Had respondents simply carried out the contracts made by them for paving the streets in question, I should have felt little difficulty in holding them innocent of any violation of this writ. The claim of the complainants' patent is in the following words:

What I do claim as my invention, and desire to secure by letters patent, is

A wooden pavement composed of blocks of any desired wood, cut from the trunks or branches of trees or saplings, of any desired length, in their natural form, the bark only being removed, placed with their fibres vertical, upon a bed of broken stone and gravel or sand, or either of them the spaces between the blocks being filled with gravel or sand, the whole made compact by ramming, rolling, or other proper method, as herein shown and described.

In his specification he says distinctly that he does not claim, broadly, the use of wooden blocks in the state in which they are cut from the tree or branches, nor the foundation of stone or gravel, nor the filling of the spaces between the blocks with sand or gravel, separately considered. In other words, he claims a combination, but not the separate elements of the combination.

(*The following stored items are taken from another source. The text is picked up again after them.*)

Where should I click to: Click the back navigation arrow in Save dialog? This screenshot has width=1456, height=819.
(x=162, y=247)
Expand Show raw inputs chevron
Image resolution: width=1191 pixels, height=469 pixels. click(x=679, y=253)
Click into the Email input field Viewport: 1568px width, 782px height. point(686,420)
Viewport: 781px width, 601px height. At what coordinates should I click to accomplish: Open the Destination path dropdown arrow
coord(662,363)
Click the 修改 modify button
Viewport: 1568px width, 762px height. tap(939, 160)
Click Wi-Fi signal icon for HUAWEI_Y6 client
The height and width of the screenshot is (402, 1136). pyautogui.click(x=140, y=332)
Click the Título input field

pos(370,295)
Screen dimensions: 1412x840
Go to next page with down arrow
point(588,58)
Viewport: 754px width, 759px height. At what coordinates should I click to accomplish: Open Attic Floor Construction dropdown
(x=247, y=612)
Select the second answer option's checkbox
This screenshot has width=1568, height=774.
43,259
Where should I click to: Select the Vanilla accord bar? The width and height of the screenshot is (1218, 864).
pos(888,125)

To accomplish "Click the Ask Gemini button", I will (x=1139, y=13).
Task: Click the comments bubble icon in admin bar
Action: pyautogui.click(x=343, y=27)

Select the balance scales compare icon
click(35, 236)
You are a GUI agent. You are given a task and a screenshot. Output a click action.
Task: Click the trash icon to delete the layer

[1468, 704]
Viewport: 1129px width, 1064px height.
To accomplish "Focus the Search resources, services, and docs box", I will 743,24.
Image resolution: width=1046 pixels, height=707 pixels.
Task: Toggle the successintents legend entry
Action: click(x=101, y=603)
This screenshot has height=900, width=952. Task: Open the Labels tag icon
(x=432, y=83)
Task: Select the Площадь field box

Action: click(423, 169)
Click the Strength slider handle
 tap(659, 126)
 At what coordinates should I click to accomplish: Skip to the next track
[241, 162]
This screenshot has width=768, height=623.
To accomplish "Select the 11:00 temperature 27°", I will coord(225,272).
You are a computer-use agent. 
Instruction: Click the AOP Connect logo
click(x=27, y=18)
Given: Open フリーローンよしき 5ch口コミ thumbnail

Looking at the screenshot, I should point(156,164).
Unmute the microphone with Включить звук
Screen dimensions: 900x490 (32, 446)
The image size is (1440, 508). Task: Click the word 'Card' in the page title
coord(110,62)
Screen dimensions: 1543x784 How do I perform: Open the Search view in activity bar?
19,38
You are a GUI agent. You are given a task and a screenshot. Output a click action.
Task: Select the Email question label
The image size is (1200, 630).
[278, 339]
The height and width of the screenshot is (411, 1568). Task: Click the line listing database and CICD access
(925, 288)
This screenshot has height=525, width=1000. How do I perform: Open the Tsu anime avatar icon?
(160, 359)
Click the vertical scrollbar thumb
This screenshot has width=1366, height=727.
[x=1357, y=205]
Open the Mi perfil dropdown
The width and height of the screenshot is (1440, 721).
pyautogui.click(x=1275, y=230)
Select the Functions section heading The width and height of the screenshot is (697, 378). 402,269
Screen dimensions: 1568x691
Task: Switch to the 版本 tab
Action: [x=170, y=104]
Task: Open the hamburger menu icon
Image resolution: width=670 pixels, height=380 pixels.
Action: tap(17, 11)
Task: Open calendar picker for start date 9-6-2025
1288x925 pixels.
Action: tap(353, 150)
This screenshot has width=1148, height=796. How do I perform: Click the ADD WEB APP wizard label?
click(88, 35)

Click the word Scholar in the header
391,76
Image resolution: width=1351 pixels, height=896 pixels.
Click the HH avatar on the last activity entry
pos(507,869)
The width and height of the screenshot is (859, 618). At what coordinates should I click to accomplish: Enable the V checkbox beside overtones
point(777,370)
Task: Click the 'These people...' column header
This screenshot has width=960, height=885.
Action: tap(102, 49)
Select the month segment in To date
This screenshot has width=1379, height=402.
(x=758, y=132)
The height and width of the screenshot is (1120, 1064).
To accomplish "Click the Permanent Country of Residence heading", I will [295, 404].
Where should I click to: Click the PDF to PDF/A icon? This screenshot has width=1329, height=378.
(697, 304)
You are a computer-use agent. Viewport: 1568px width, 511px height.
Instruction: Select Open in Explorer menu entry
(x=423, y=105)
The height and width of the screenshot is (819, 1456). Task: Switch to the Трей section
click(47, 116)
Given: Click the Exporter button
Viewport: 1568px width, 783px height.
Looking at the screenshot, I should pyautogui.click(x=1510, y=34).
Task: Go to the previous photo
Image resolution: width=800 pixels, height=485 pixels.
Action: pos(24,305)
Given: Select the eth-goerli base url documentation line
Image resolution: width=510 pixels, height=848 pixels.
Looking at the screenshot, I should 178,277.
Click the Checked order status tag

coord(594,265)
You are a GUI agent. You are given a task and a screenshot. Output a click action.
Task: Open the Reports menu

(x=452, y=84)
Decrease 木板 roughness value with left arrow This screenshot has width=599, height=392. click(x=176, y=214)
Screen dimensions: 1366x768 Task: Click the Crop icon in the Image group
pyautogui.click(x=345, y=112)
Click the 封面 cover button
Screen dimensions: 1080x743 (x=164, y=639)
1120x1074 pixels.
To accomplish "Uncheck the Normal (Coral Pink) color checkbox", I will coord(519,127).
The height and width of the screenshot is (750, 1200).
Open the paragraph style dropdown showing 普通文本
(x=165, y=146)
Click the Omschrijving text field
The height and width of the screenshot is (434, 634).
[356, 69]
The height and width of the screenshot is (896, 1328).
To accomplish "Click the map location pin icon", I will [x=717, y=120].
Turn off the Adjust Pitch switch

A party may lawfully use wooden blocks in their natural form, or the foundation or filling of stone or gravel, but he

Phillips v. The City of Detroit.

cannot use them both without being guilty of an infringement. The specifications of the contracts made by respondents called for the use of "blocks, stripped of bark, of irregular or octagon shape, sawed from cedar timber," a material departure from the wooden blocks cut "in their natural form," as specified in complainant's claim. This was evidently the theory of the city counselor, who, in his affidavit, states that after the service of the injunction he advised the Board of Public Works "that no more pavement which they had been laying, known as the round cedar-block pavement, could be laid while said injunction remained in force; that thereupon it was proposed to split and divide the round cedar blocks, and make them into irregular shapes, and not use the block in its natural form;" and that he advised the board that such use would not be an infringement of the complainants' patent; and the printed forms of contract which had been previously used, and which provided for blocks of a "round cylindrical shape," were changed so as to require the use of blocks of irregular and octagon shape.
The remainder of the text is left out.